Question

if 0.8% of the fuses delivered to an arsenal are defective ,use the poisson approximation to determine the probability that four fuses will be defective in a random sample of 400​

Answer 1

Probability that four fuses will be defective in a random sample of 400​ is 0.1781.

Step-by-step explanation:

We are given that 0.8% of the fuses delivered to an arsenal are defective.

A random sample of 400​ fuses is selected.

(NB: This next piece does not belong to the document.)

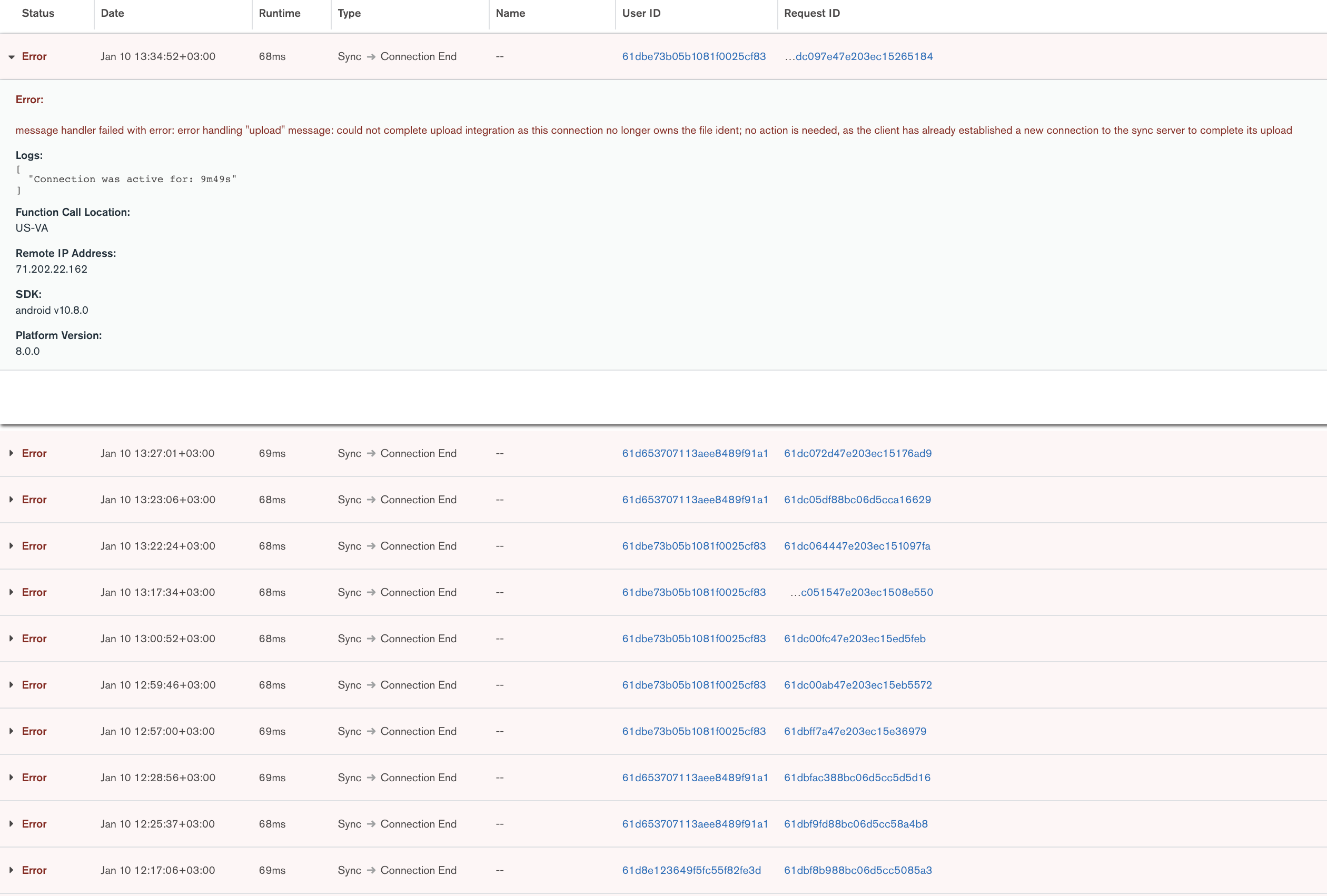Expand the Jan 10 12:59:46 log row
The image size is (1327, 896).
12,684
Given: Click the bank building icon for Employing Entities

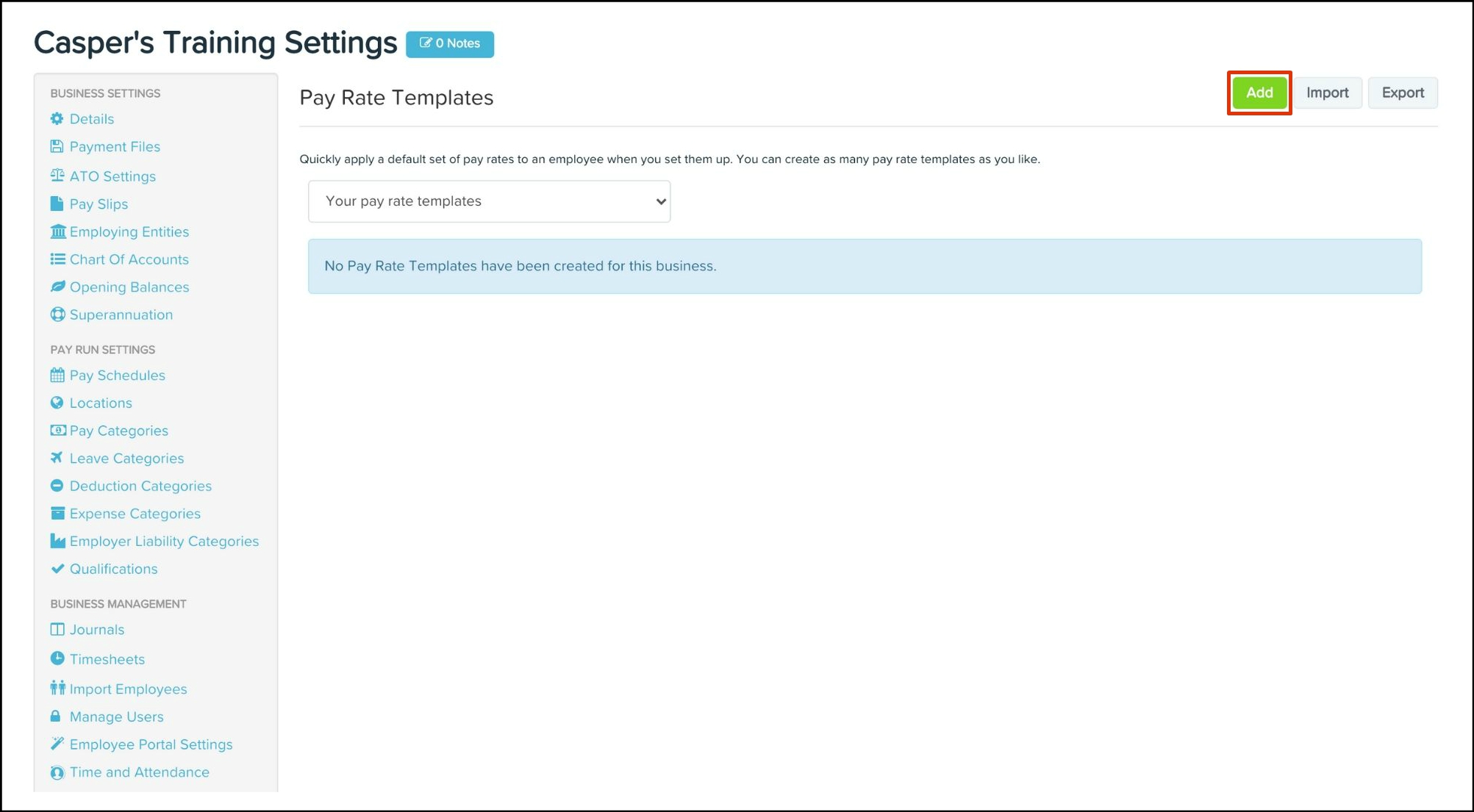Looking at the screenshot, I should pos(57,231).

The above situation can be represented through Binomial distribution;

$P(X=r) = \binom{n}{r}p^{r} (1-p)^{n-r} ; x = 0,1,2,3,.....$

where, n = number of trials (samples) taken = 400 fuses

            r = number of success = four are defective

           p = probability of success which in our question is % of fuses 

                 delivered to an arsenal that are defective, i.e; 0.8%

LET X = Number of fuses that are defective

So, it means X ~ $Binom(n=400, p=0.008)$

Here, we can't use binomial distribution to find the required probability because the sample size is very large (n > 30). So, we will use Poisson approximation here.

The Probability distribution function for Poisson distribution is given by;

$P(Y=y) = \frac{e^{-\lambda} \times \lambda^{y} }{y!} ;y=0,1,2,3,......$

where, $\lambda$ = rate of defectiveness of fuses

AS, we know that mean of Poisson distribution = $\lambda$

For Poisson approximation;  Mean of Binomial distribution = Mean of Poisson distribution

                       $\lambda$ = $n \times p$

                          = $400 \times 0.008$ = 3.2

So, Y ~ Poisson( $\lambda = 3.2$ )

Now, probability that four fuses will be defective is given by = P(Y = 4)

           P(Y = 4) =  $\frac{e^{-3.2} \times 3.2^{4} }{4!}$

                         = $\frac{e^{-3.2} \times 104.8576}{24}$

                         = 0.1781

Hence, the probability that four fuses will be defective in a random sample of 400​ is 0.1781.